● REQUEST
Render each line of the records below as a JSON array of strings, one string per line, omitting any blank lines.

-=-=-

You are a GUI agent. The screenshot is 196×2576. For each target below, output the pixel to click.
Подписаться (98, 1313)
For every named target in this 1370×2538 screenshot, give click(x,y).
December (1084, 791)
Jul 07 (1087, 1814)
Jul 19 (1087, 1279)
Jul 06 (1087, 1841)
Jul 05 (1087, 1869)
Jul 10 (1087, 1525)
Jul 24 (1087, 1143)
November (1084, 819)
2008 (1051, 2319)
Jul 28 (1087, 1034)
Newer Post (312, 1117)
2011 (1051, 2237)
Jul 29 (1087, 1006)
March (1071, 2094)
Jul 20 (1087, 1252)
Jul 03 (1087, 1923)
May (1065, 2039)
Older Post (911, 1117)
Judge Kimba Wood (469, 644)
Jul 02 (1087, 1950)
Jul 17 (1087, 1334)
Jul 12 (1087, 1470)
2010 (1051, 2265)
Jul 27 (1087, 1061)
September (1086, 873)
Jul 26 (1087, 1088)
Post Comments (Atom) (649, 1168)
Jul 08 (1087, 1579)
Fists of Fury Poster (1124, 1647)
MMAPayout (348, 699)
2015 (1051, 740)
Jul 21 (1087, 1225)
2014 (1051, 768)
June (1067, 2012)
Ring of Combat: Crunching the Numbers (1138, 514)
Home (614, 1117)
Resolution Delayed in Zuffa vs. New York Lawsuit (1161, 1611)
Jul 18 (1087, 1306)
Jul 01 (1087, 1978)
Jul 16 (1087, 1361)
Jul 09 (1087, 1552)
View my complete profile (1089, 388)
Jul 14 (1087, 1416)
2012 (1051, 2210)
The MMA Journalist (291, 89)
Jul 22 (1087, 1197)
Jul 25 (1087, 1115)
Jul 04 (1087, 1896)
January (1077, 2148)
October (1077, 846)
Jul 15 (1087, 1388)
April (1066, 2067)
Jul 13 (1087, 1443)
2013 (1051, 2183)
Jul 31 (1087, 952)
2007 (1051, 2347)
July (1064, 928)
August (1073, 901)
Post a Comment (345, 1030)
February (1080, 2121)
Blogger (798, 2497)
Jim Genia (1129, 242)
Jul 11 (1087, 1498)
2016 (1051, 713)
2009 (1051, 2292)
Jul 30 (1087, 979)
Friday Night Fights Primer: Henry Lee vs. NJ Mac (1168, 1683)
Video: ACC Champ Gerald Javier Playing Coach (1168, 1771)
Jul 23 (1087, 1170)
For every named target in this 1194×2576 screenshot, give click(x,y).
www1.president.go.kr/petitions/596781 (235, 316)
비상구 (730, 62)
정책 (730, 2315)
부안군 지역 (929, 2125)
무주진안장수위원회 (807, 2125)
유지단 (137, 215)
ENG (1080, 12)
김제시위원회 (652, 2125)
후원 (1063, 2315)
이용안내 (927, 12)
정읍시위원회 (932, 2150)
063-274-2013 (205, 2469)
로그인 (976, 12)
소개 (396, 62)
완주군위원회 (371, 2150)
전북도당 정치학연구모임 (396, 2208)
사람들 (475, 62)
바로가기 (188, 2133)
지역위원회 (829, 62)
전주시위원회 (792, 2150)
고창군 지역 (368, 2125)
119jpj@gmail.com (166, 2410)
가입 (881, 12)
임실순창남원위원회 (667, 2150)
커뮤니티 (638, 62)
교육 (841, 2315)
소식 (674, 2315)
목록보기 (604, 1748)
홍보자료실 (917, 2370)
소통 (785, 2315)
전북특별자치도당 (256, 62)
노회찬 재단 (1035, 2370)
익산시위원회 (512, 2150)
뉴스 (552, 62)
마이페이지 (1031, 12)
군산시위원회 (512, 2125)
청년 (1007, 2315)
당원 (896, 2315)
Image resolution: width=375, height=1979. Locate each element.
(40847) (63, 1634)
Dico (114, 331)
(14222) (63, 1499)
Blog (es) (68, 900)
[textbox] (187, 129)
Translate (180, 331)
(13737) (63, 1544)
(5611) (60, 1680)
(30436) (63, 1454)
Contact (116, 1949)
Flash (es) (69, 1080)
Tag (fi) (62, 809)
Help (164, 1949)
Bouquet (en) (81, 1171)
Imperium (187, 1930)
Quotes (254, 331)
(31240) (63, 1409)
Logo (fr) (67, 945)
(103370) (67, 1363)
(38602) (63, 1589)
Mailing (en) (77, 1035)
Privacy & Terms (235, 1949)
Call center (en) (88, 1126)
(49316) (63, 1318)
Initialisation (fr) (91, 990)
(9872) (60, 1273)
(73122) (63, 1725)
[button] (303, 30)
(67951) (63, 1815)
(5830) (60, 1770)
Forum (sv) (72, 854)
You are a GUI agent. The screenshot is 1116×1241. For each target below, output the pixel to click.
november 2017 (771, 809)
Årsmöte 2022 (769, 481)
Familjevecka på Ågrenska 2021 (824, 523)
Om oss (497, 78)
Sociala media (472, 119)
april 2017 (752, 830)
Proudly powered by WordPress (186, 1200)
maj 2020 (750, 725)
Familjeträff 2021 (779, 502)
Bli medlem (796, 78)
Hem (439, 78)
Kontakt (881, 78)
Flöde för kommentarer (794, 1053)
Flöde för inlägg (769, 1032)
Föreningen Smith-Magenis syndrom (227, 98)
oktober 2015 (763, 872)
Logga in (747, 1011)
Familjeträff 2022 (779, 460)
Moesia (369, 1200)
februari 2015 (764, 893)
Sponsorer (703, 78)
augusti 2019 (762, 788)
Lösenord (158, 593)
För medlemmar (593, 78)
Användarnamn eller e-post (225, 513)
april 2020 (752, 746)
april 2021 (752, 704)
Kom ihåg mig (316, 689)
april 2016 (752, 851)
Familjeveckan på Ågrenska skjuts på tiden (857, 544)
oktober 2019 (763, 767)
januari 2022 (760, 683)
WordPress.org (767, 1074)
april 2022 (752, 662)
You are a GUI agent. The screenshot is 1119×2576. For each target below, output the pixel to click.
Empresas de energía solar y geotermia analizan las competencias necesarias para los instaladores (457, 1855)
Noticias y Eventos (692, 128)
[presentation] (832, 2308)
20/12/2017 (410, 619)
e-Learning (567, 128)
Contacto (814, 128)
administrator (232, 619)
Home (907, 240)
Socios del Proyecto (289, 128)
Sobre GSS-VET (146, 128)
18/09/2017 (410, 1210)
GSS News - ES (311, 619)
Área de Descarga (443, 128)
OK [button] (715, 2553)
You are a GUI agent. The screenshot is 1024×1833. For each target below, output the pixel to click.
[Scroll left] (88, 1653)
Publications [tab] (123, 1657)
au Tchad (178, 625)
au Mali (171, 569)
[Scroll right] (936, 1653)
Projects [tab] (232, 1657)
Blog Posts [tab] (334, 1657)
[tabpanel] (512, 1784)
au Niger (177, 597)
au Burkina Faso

-=-=-

● CORRECT RESPONSE
[
  "You are a GUI agent. The screenshot is 196×2576. For each target below, output the pixel to click.",
  "Подписаться (98, 1313)",
  "For every named target in this 1370×2538 screenshot, give click(x,y).",
  "December (1084, 791)",
  "Jul 07 (1087, 1814)",
  "Jul 19 (1087, 1279)",
  "Jul 06 (1087, 1841)",
  "Jul 05 (1087, 1869)",
  "Jul 10 (1087, 1525)",
  "Jul 24 (1087, 1143)",
  "November (1084, 819)",
  "2008 (1051, 2319)",
  "Jul 28 (1087, 1034)",
  "Newer Post (312, 1117)",
  "2011 (1051, 2237)",
  "Jul 29 (1087, 1006)",
  "March (1071, 2094)",
  "Jul 20 (1087, 1252)",
  "Jul 03 (1087, 1923)",
  "May (1065, 2039)",
  "Older Post (911, 1117)",
  "Judge Kimba Wood (469, 644)",
  "Jul 02 (1087, 1950)",
  "Jul 17 (1087, 1334)",
  "Jul 12 (1087, 1470)",
  "2010 (1051, 2265)",
  "Jul 27 (1087, 1061)",
  "September (1086, 873)",
  "Jul 26 (1087, 1088)",
  "Post Comments (Atom) (649, 1168)",
  "Jul 08 (1087, 1579)",
  "Fists of Fury Poster (1124, 1647)",
  "MMAPayout (348, 699)",
  "2015 (1051, 740)",
  "Jul 21 (1087, 1225)",
  "2014 (1051, 768)",
  "June (1067, 2012)",
  "Ring of Combat: Crunching the Numbers (1138, 514)",
  "Home (614, 1117)",
  "Resolution Delayed in Zuffa vs. New York Lawsuit (1161, 1611)",
  "Jul 18 (1087, 1306)",
  "Jul 01 (1087, 1978)",
  "Jul 16 (1087, 1361)",
  "Jul 09 (1087, 1552)",
  "View my complete profile (1089, 388)",
  "Jul 14 (1087, 1416)",
  "2012 (1051, 2210)",
  "The MMA Journalist (291, 89)",
  "Jul 22 (1087, 1197)",
  "Jul 25 (1087, 1115)",
  "Jul 04 (1087, 1896)",
  "January (1077, 2148)",
  "October (1077, 846)",
  "Jul 15 (1087, 1388)",
  "April (1066, 2067)",
  "Jul 13 (1087, 1443)",
  "2013 (1051, 2183)",
  "Jul 31 (1087, 952)",
  "2007 (1051, 2347)",
  "July (1064, 928)",
  "August (1073, 901)",
  "Post a Comment (345, 1030)",
  "February (1080, 2121)",
  "Blogger (798, 2497)",
  "Jim Genia (1129, 242)",
  "Jul 11 (1087, 1498)",
  "2016 (1051, 713)",
  "2009 (1051, 2292)",
  "Jul 30 (1087, 979)",
  "Friday Night Fights Primer: Henry Lee vs. NJ Mac (1168, 1683)",
  "Video: ACC Champ Gerald Javier Playing Coach (1168, 1771)",
  "Jul 23 (1087, 1170)",
  "For every named target in this 1194×2576 screenshot, give click(x,y).",
  "www1.president.go.kr/petitions/596781 (235, 316)",
  "비상구 (730, 62)",
  "정책 (730, 2315)",
  "부안군 지역 (929, 2125)",
  "무주진안장수위원회 (807, 2125)",
  "유지단 (137, 215)",
  "ENG (1080, 12)",
  "김제시위원회 (652, 2125)",
  "후원 (1063, 2315)",
  "이용안내 (927, 12)",
  "정읍시위원회 (932, 2150)",
  "063-274-2013 (205, 2469)",
  "로그인 (976, 12)",
  "소개 (396, 62)",
  "완주군위원회 (371, 2150)",
  "전북도당 정치학연구모임 (396, 2208)",
  "사람들 (475, 62)",
  "바로가기 (188, 2133)",
  "지역위원회 (829, 62)",
  "전주시위원회 (792, 2150)",
  "고창군 지역 (368, 2125)",
  "119jpj@gmail.com (166, 2410)",
  "가입 (881, 12)",
  "임실순창남원위원회 (667, 2150)",
  "커뮤니티 (638, 62)",
  "교육 (841, 2315)",
  "소식 (674, 2315)",
  "목록보기 (604, 1748)",
  "홍보자료실 (917, 2370)",
  "소통 (785, 2315)",
  "전북특별자치도당 (256, 62)",
  "노회찬 재단 (1035, 2370)",
  "익산시위원회 (512, 2150)",
  "뉴스 (552, 62)",
  "마이페이지 (1031, 12)",
  "군산시위원회 (512, 2125)",
  "청년 (1007, 2315)",
  "당원 (896, 2315)",
  "Image resolution: width=375, height=1979. Locate each element.",
  "(40847) (63, 1634)",
  "Dico (114, 331)",
  "(14222) (63, 1499)",
  "Blog (es) (68, 900)",
  "[textbox] (187, 129)",
  "Translate (180, 331)",
  "(13737) (63, 1544)",
  "(5611) (60, 1680)",
  "(30436) (63, 1454)",
  "Contact (116, 1949)",
  "Flash (es) (69, 1080)",
  "Tag (fi) (62, 809)",
  "Help (164, 1949)",
  "Bouquet (en) (81, 1171)",
  "Imperium (187, 1930)",
  "Quotes (254, 331)",
  "(31240) (63, 1409)",
  "Logo (fr) (67, 945)",
  "(103370) (67, 1363)",
  "(38602) (63, 1589)",
  "Mailing (en) (77, 1035)",
  "Privacy & Terms (235, 1949)",
  "Call center (en) (88, 1126)",
  "(49316) (63, 1318)",
  "Initialisation (fr) (91, 990)",
  "(9872) (60, 1273)",
  "(73122) (63, 1725)",
  "[button] (303, 30)",
  "(67951) (63, 1815)",
  "(5830) (60, 1770)",
  "Forum (sv) (72, 854)",
  "You are a GUI agent. The screenshot is 1116×1241. For each target below, output the pixel to click.",
  "november 2017 (771, 809)",
  "Årsmöte 2022 (769, 481)",
  "Familjevecka på Ågrenska 2021 (824, 523)",
  "Om oss (497, 78)",
  "Sociala media (472, 119)",
  "april 2017 (752, 830)",
  "Proudly powered by WordPress (186, 1200)",
  "maj 2020 (750, 725)",
  "Familjeträff 2021 (779, 502)",
  "Bli medlem (796, 78)",
  "Hem (439, 78)",
  "Kontakt (881, 78)",
  "Flöde för kommentarer (794, 1053)",
  "Flöde för inlägg (769, 1032)",
  "Föreningen Smith-Magenis syndrom (227, 98)",
  "oktober 2015 (763, 872)",
  "Logga in (747, 1011)",
  "Familjeträff 2022 (779, 460)",
  "Moesia (369, 1200)",
  "februari 2015 (764, 893)",
  "Sponsorer (703, 78)",
  "augusti 2019 (762, 788)",
  "Lösenord (158, 593)",
  "För medlemmar (593, 78)",
  "Användarnamn eller e-post (225, 513)",
  "april 2020 (752, 746)",
  "april 2021 (752, 704)",
  "Kom ihåg mig (316, 689)",
  "april 2016 (752, 851)",
  "Familjeveckan på Ågrenska skjuts på tiden (857, 544)",
  "oktober 2019 (763, 767)",
  "januari 2022 (760, 683)",
  "WordPress.org (767, 1074)",
  "april 2022 (752, 662)",
  "You are a GUI agent. The screenshot is 1119×2576. For each target below, output the pixel to click.",
  "Empresas de energía solar y geotermia analizan las competencias necesarias para los instaladores (457, 1855)",
  "Noticias y Eventos (692, 128)",
  "[presentation] (832, 2308)",
  "20/12/2017 (410, 619)",
  "e-Learning (567, 128)",
  "Contacto (814, 128)",
  "administrator (232, 619)",
  "Home (907, 240)",
  "Socios del Proyecto (289, 128)",
  "Sobre GSS-VET (146, 128)",
  "18/09/2017 (410, 1210)",
  "GSS News - ES (311, 619)",
  "Área de Descarga (443, 128)",
  "OK [button] (715, 2553)",
  "You are a GUI agent. The screenshot is 1024×1833. For each target below, output the pixel to click.",
  "[Scroll left] (88, 1653)",
  "Publications [tab] (123, 1657)",
  "au Tchad (178, 625)",
  "au Mali (171, 569)",
  "[Scroll right] (936, 1653)",
  "Projects [tab] (232, 1657)",
  "Blog Posts [tab] (334, 1657)",
  "[tabpanel] (512, 1784)",
  "au Niger (177, 597)",
  "au Burkina Faso"
]